In the plant world it is not unusual for a plant to have many common names. Fujian Tea, Fukien Tea, Philippine Tea and Bath Tree are all names for the plant once scientifically known as Carmona microphylla and renamed Ehretia buxifolia.
The smaller leaf variety of Fukien Tea is slow to develop a trunk, however, it bears tiny red fruit prolifically.
The “medium leaf” variety develops a bulky trunk but bears fruit less frequently -- if at all.
(The medium leaves are actually small, but larger than those of its sister plant.)
Older heavy trunks have very hard wood and often predetermine the style of your Fukien Tea bonsai.
The frequency of flowers (although small) suggests the use of some color in the choice of a bonsai pot.
A very dark blue glazed bonsai container may work.
However, a brown unglazed pot can emphasize a rugged trunk!
This bonsai forest of Fukien Tea in a brown container is very effective.
This is an imported tea, styled by Mike Sullivan.

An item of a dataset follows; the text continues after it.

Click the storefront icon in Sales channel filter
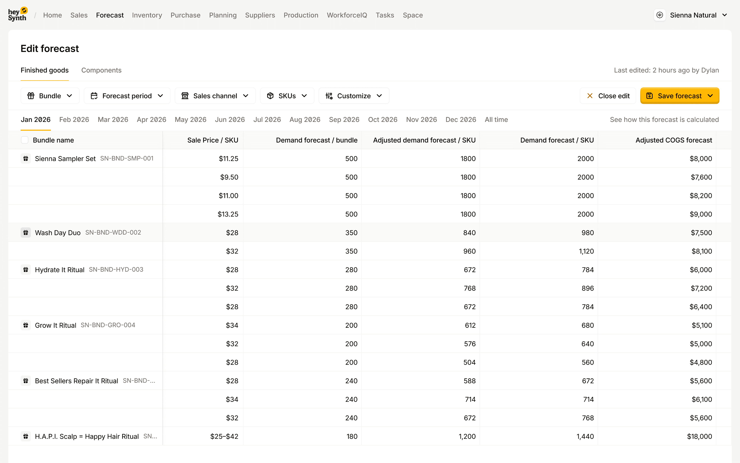point(185,96)
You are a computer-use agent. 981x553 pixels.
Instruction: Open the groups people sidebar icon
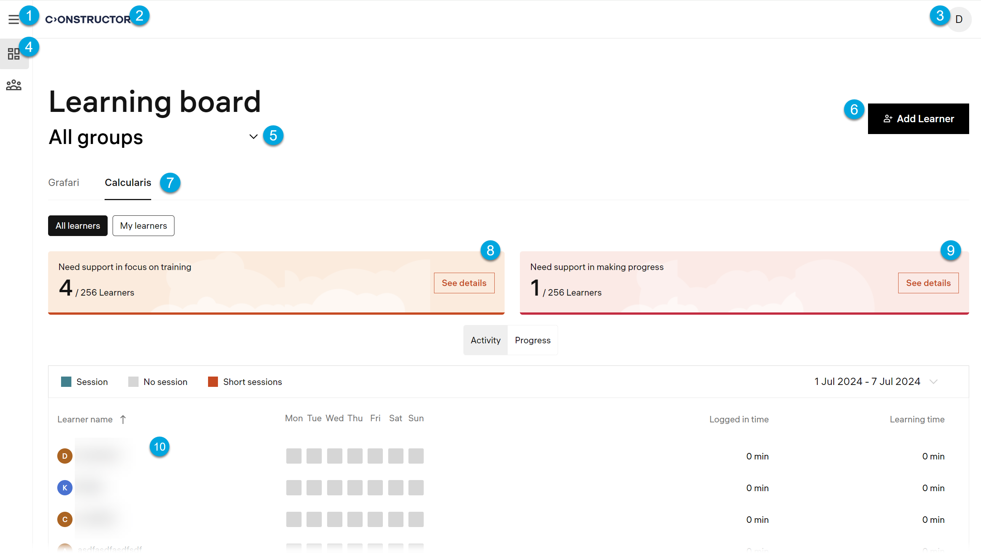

Young branches bend and shape easily. Wire any time of year. Be cautious not to wire too tightly, as they grow quickly.
This plant is an excellent choice for clip-and-grow styling. Some growers trim frequently and do very little wiring.
Because of the small leaf size, leaf pruning is not required. If leaves are removed or fall off for any reason, a healthy tree will quickly regenerate them. Frequent pruning will keep your foliage compact.
Many Ehretia bonsai grown from cuttings end up as formal or informal upright bonsai.
Some imported old trees have enough curves in them to also be used as cascades, slant or even literati styles. Move the plant around to see what it looks like at different angles.
Old trunks have hard wood and are ideal for creating shari and jins!
Fukien Tea bonsai grows best in full to half day to full sun. Too much shade encourages undesirable leggy growth, larger leaves and more frequent pests.
Many people find it somewhat difficult to grow indoors.
Growers keep them outdoors as long as possible and bring them in only after the first frost or freeze warning.
Good air circulation is vital indoors. See more about indoor bonsai.
Many hobbyists have found this plant prefers some organic matter in the soil mix.
Be sure your soil drains freely.
Howard Segelman proudly displays his imported cascade.
The small leaf variety, which fruits so readily, is fast to start from seed. Allow the ripe fruit to dry in the sun to a small hard seed. Plant the seeds in shallow, sandy soil, place in the sun and keep moist.
You may also see seedlings sprout on their own under the mother plant.
Cuttings and air layers are also good methods to propagate all Ehretia varieties.
If you live in a tropical or sub-tropical climate, plant your tea in the ground to develop a large trunk.
In one year a “medium leaf” plant will more than double trunk diameter.
In a sunny area with frequent water and fertilizer, you can develop a huge trunk with excellent nebari in just three to five years.
Regular "hedge pruning" will help to create lots of branches.
"Selective pruning" as they develop, will insure them in the right places when it's time to take them out of the ground.